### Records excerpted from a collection
* BEGIN *

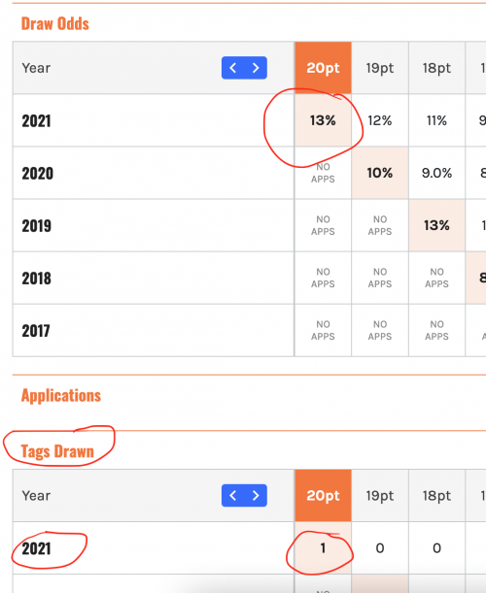486x593 pixels.
Task: Expand the Applications section heading
Action: coord(61,396)
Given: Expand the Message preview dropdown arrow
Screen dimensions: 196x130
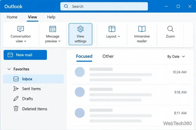Looking at the screenshot, I should pyautogui.click(x=59, y=41).
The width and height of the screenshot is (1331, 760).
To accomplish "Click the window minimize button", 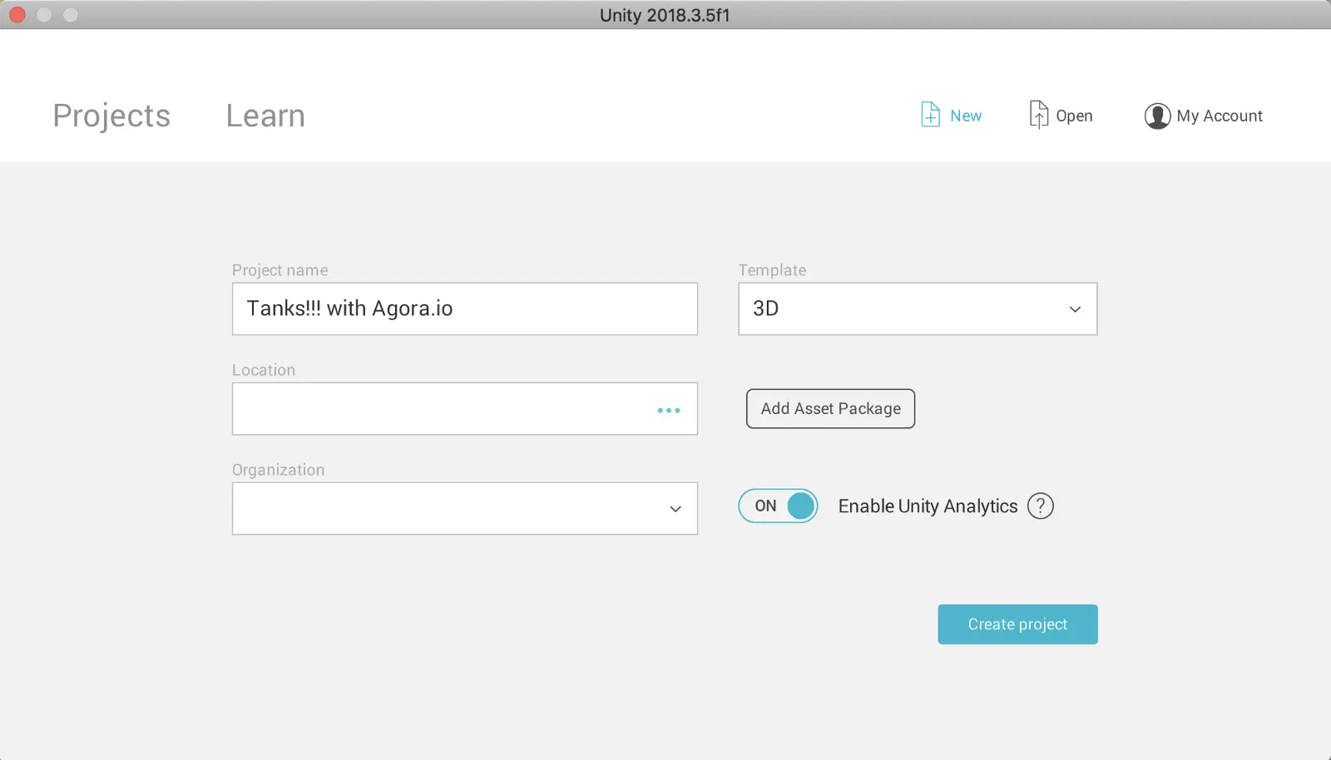I will pyautogui.click(x=44, y=15).
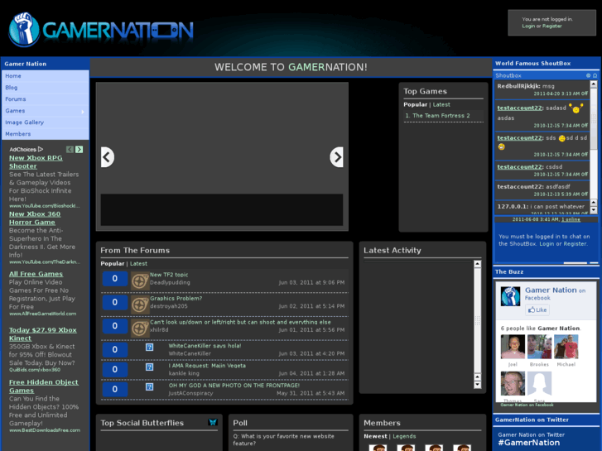This screenshot has height=451, width=602.
Task: Click the GamerNation fist logo
Action: point(24,30)
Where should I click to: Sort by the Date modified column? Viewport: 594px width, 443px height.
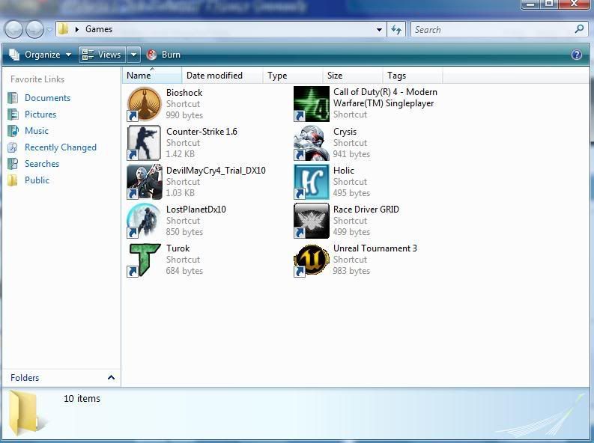214,76
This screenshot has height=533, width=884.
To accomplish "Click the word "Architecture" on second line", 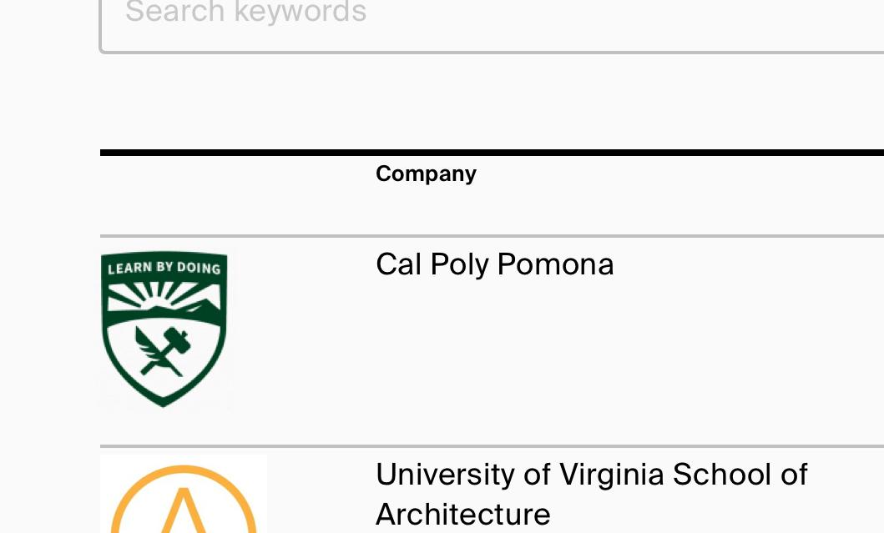I will pyautogui.click(x=462, y=514).
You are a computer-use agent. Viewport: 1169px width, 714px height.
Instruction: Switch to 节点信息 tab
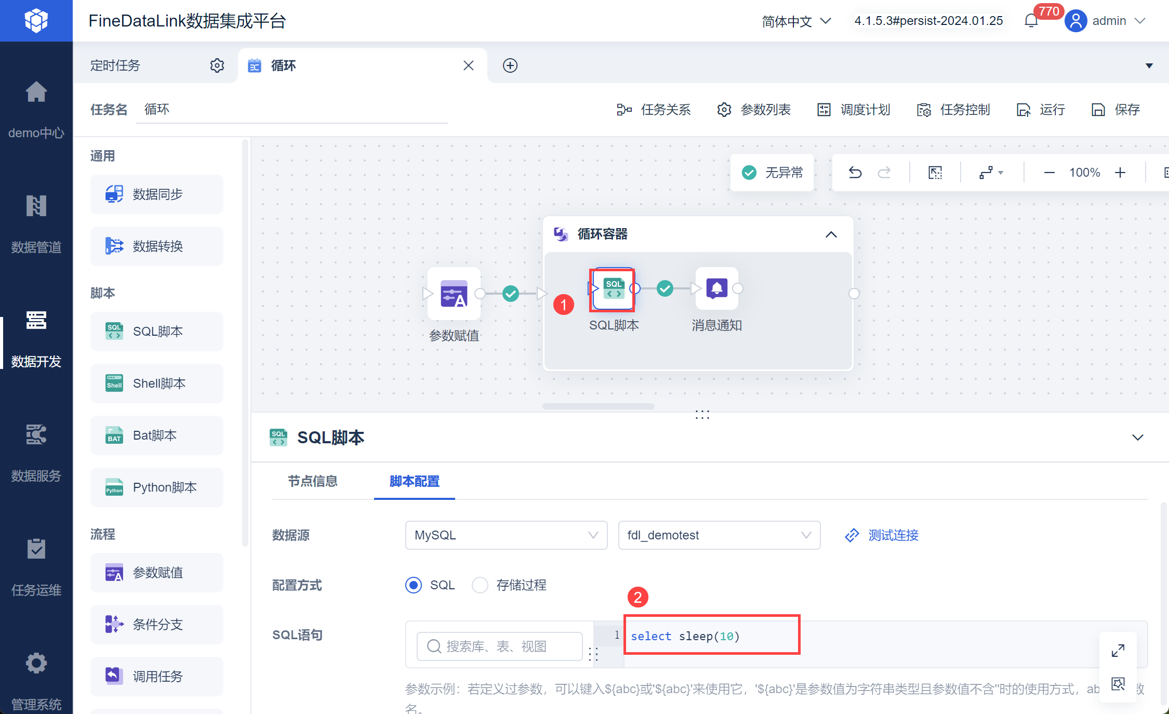click(312, 481)
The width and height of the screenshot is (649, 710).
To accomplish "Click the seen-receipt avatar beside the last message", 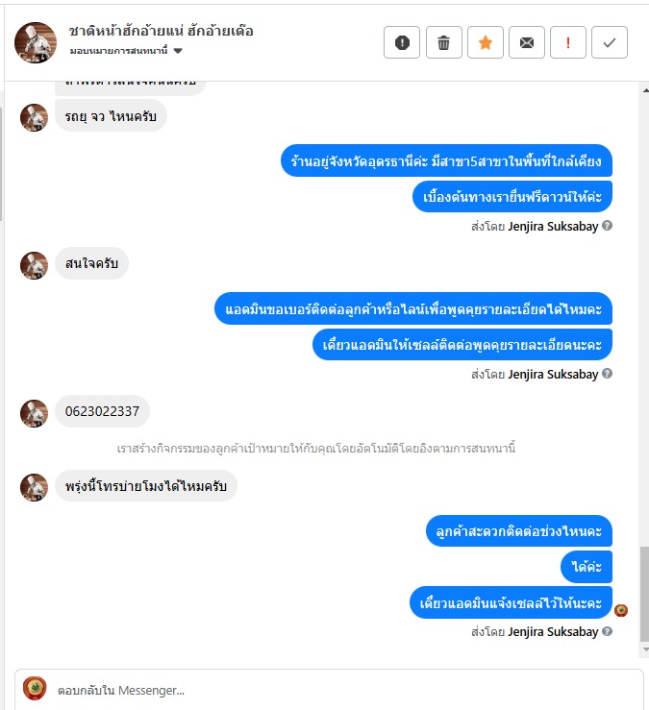I will point(621,610).
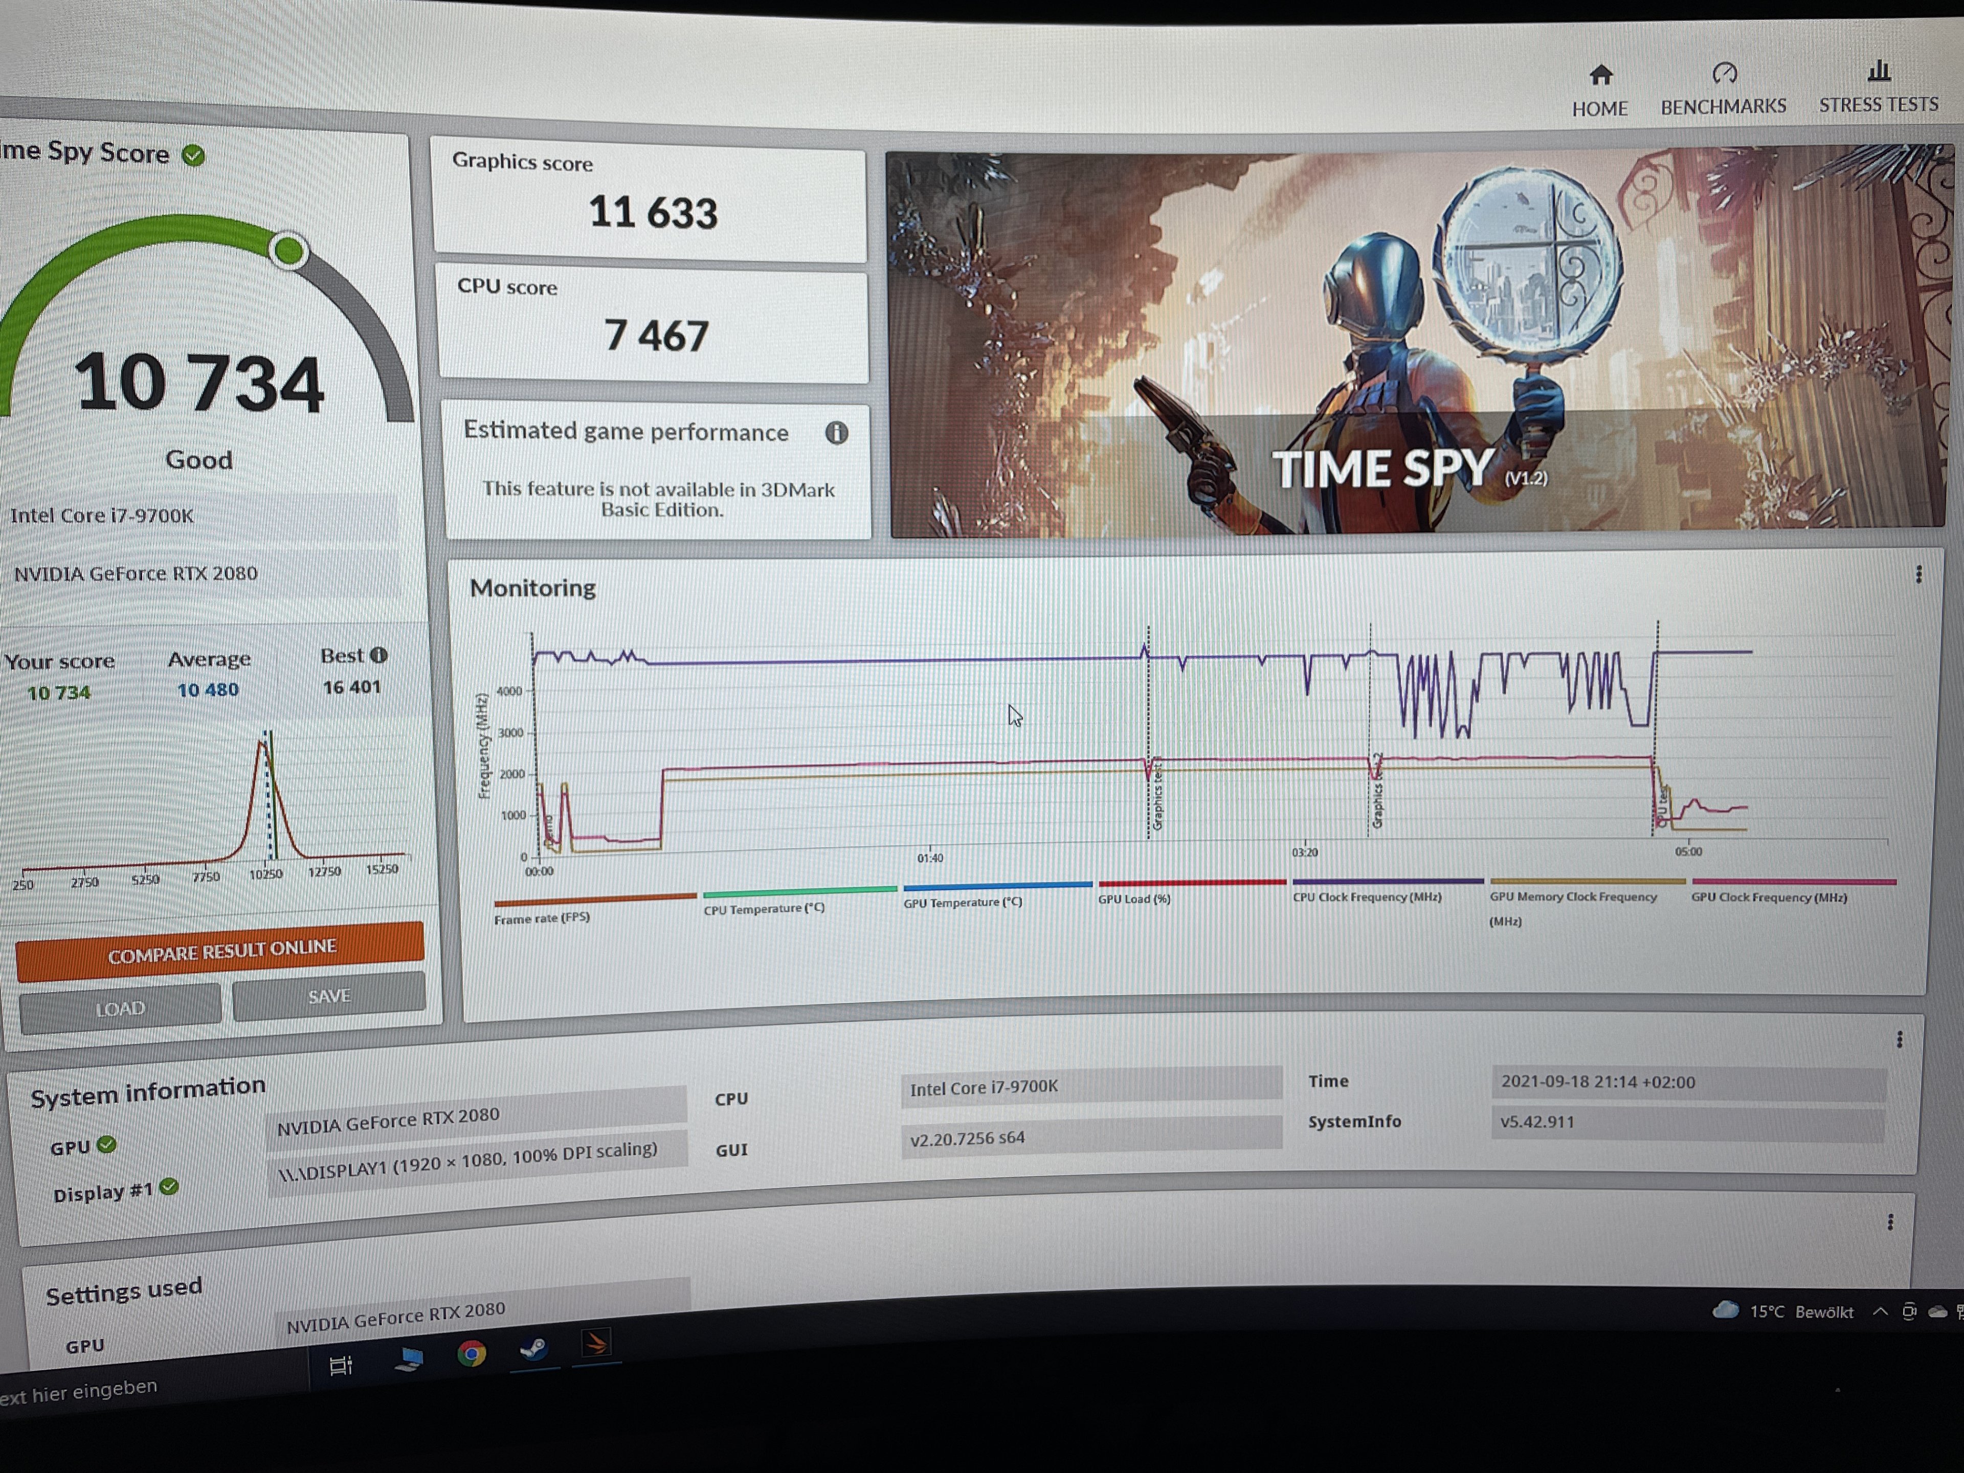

* END *

### EXERCISE GOAL
Copy the listing word for word, from its first line through the line containing "Looking at the", inclusive. Omit the pictures from your copy.

### REPLY TO THE EXERCISE
486x593 pixels.
Task: Expand the Applications section heading
Action: coord(61,396)
Given: Expand the Message preview dropdown arrow
Screen dimensions: 196x130
Looking at the screenshot, I should pyautogui.click(x=59, y=41).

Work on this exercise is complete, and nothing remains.